Unas piernas largas manejan lentas, unas sandalias de tacón de aguja deslumbrantemente blancas contra la piel bronceada. El vestido cuelga perfectamente relleno en todos sus pliegues y costuras sobre unos hombros huesudos, el largo cabello negro azabache tapa el escote de la espalda, inclina la cabeza hacia delante mientras el brazo que cuelga apenas se balancea con el diminuto bolsito blanco. Uñas larguísimas y rojas, aparta el cabello de la cara al pasarle y me mira, bella mirada adornada de colores, me sonríe y le sonrío. Un cuello demasiado ancho, pienso, pero el vestido le sienta de maravilla.

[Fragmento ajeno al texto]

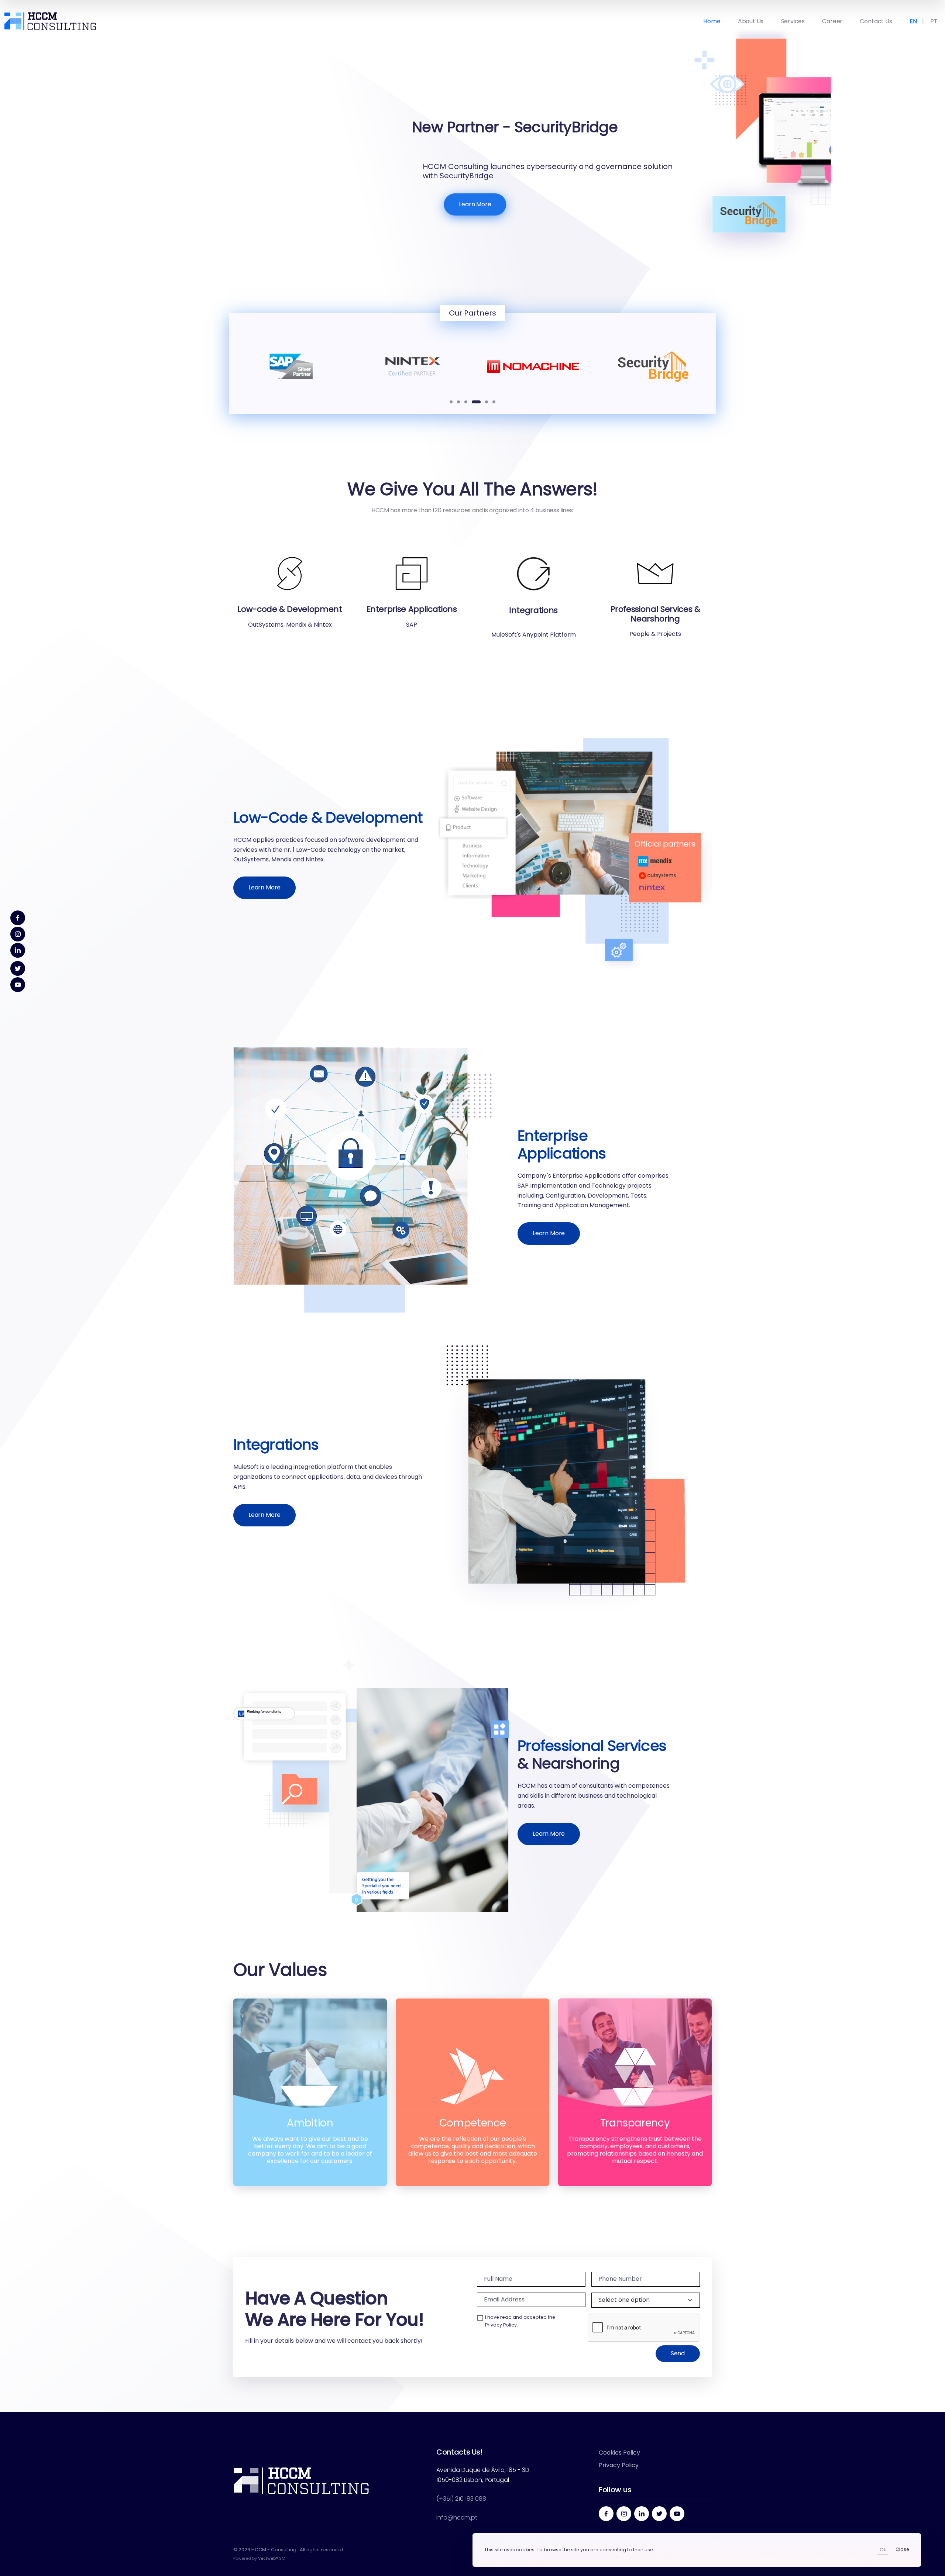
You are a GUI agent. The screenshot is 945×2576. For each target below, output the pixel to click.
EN (913, 21)
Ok (883, 2549)
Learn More (266, 204)
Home (711, 21)
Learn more (264, 887)
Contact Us (876, 21)
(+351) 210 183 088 (461, 2498)
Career (832, 21)
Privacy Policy (501, 2325)
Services (793, 21)
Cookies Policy (619, 2452)
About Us (751, 21)
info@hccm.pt (456, 2517)
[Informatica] (653, 366)
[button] (451, 401)
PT (934, 21)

Un coupe negro sube a la cera por un paso de peatones, sinuoso, silencioso, se arrima hacia un lado apartando a los andantes que le miran con admiración o con enfado según el sentido en que muevan la cabeza. Se detiene junto a un escaparate de hermosos vestidos, hechos para subirse en él. Del hueco de la portezuela emerge un oriondo calvo de estimada experiencia de vida, con una impoluta camisa a rayas, la chaqueta en la mano y el pantalón sin una arruga, el olor a colonia inunda la calle y mis fosas nasales a cierta distancia aún. Resulta tan agradable que borra lo ostentoso del cuadro siguiéndole con la mirada acariciadora del buen gusto.

Miedo a sentir, a qué sientes y cómo lo sientes. Hay cosas que están mal y otras que están bien, se fueron estableciendo con dogmas telúricos sobre lo bueno y lo malo, en manos de los que decían ser felices por haber conseguido lo que ansiaban, y nos llegó a confundir de tal manera que vivimos ansiando perennemente.
Las cosas que me hacen sentir bien pueden descubrir aspectos de mi no encasillados en lo considerado bueno. Mi bien no es compatible con todo lo bueno establecido, tampoco mi mal lo es con todo lo malo, y para liarlo un poco más, algunas veces mi bien está en lo establecido como malo y mi mal en lo establecido como bueno.

La confusión es evidente observando a la gente. Sobrevive utilizando el doble rasero, a veces más de dos dependiendo del nivel de preocupación que les proporcione su estatus, ese lugar de inconsistente sostén en que te alza el resto. Además he comprobado que cuanto menos importancia das a lo bueno y lo malo establecido, cediendo ante lo que hace feliz al que te atiende, mejor criterio y opinión elabora de ti. Es casi imposible hacerles ver que me importa un comino el criterio con el que me elevan o me degradan, insistiéndoles en su capacidad para ceder ante lo que me hace feliz a mí. Pocas entienden esto, muchos entienden más, pero inmediatamente vuelven al criterio establecido porque les evita explicar su cambio de contenido, resultándoles más fácil seguir el curso del sentir general, de lo que resulta que no soy de fiar.

Mis incursiones en lo malo establecido para rescatar aquello que me hace sentir bien, sigue creándome posibles descréditos sociales, es cierto, y haciéndome ese aura de peligrosa para muchos, aunque tan atractiva que no acaban de ignorarme del todo.

El desconcierto les obliga a confundir que si bien me gustan algunas cosas establecidas como malas, no significa que yo sea mala. Puedo serlo evidentemente, pero cuando utilizan el doble rasero casillero no dan opciones, y un día te los oyes ¡jo! Ni me imaginaba que fueras así, pensaba que… Sí, sí, claro. Pero siguen con el sentido atrofiado de lo que les hace felices, por lo tanto tú, los demás, tampoco está bien que lo sean.